Nous connaissons les processus constituants d’Amérique latine (Equateur, Bolivie, Venezuela) ou, plus proche de nous, d’Islande. Nous pouvons apprendre de leurs acquis et de leurs erreurs. En Catalogne, le débat sur la question nationale et sur l’indépendance ouvre une opportunité, comme nous n’aurions jamais pu l’imaginer, afin de pouvoir décider… et décider de tout.

Les présentations publiques du Processus constituant par Teresa Forcades ou Arcadi Oliveres, qui ont réuni une moyenne de 400 à 700 personnes dans des municipalités de taille moyenne, comme dans de petites localités, démontrent le pouvoir d’attraction de cette initiative, qui a déjà tenu plus de 100 présentations sur tout le territoire catalan. Par ailleurs, les adeptes du Processus constituant participent activement à la construction de cet instrument politico-social. Ainsi, plus de 80 «assemblées locales» ont été mises en place dans toute la Catalogne. Certaines ont un caractère départemental, d’autres, local. On a également organisé des «assemblées sectorielles» sur l’enseignement, la santé, les féminismes et l’immigration. Elles sont toutes coordonnées par le biais d’une assemblée générale mensuelle, baptisée «Groupe promoteur».

Le Processus constituant reflète aussi cette «autre façon de faire la politique». Dans la majeure partie des activités publiques, on fait passer une cagnotte pour récolter les sommes nécessaires à la location de l’installation sonore, aux photo­copies, etc. On précise à quoi a été dépensé l’argent. Les présentations servent elles-mêmes à organiser les parti­ci­pant·e·s aux assemblées et les réunions locales. Les groupes locaux s’organisent en fonction de leurs propres priorités et se coordonnent à l’échelle nationale. Le mouvement est encore jeune, mais il illustre les potentialités d’une initiative capable d’entrer en résonance avec le mécontentement social, même s’il reste encore beaucoup de choses à faire, et peut être le plus difficile : améliorer la coordination des assemblées.
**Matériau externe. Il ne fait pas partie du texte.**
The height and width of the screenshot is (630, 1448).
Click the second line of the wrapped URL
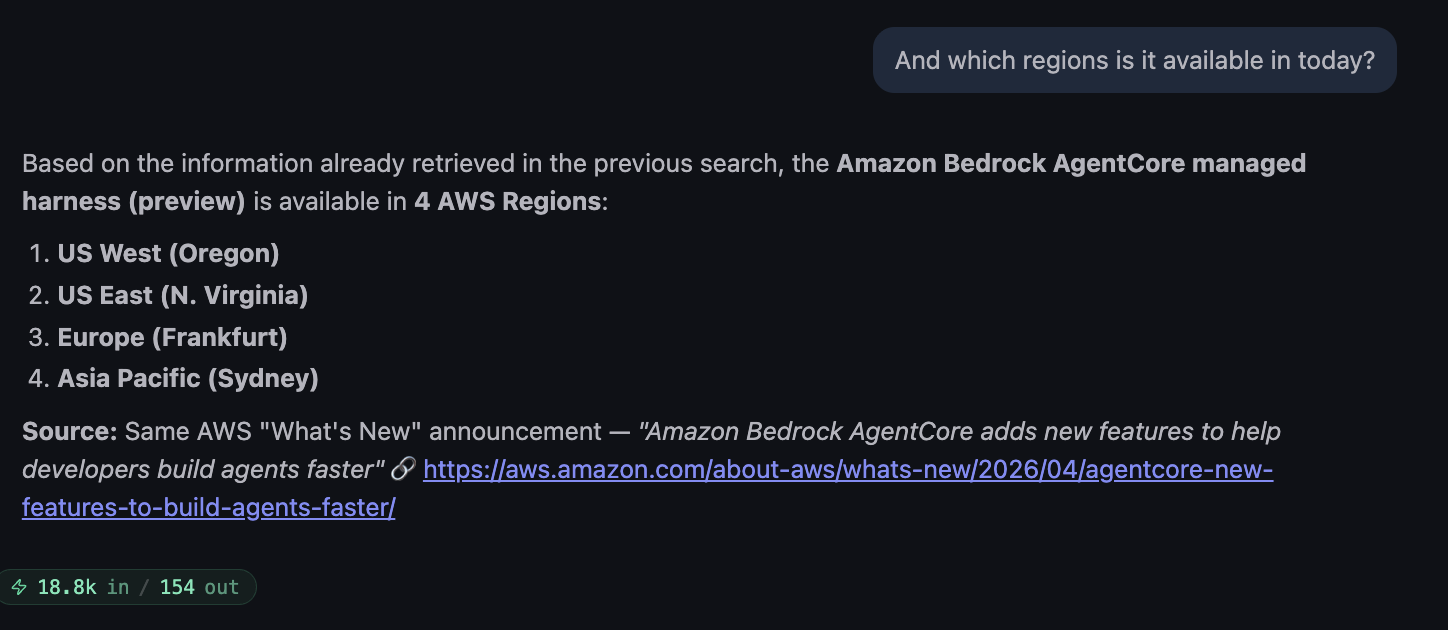208,507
La confiance que suscitent ses principaux promoteurs, Teresa Forcades et Arcadi Oliveres, est la clé du succès, même si nous sommes conscients que cette initiative n’aura de succès que si elle se construit de bas en haut. Aujourd’hui, plus de 44 000 personnes et de nombreuses assemblées locales et sectorielles ont souscrit à son appel. Malgré le caractère non confessionnel du Processus, les convictions chrétiennes de ses promoteurs sont parfois critiquées. Pourtant, la mobilisation sociale, en Catalogne comme dans l’Etat espagnol, ne peut se comprendre sans l’apport du christianisme de base. L’un des fondateurs du Syndicat des ouvriers agricoles n’est-il pas le curé des pauvres Diamantino García ? Ne pas admettre cette réalité, c’est ignorer une partie de notre histoire. 

De surcroît, tant Teresa Forcades qu’Arcadi Oliveres se sont prononcés à plusieurs occasions, et bien avant le Processus constituant, contre la hiérarchie ecclésiastique, pour la séparation de l’Eglise et de l’Etat et en défense du droit des femmes à disposer de leur corps. Ce qui, par ailleurs, leur a valu de multiples critiques de la part des secteurs réactionnaires de l’Eglise et de leur propre hiérarchie. 

 

Librement adapté d’un article d’Esther Vivas, intitulé «Catalonia:, a Constituant Process to Decide Everything», paru sur le site de son auteure (esthervivas.com).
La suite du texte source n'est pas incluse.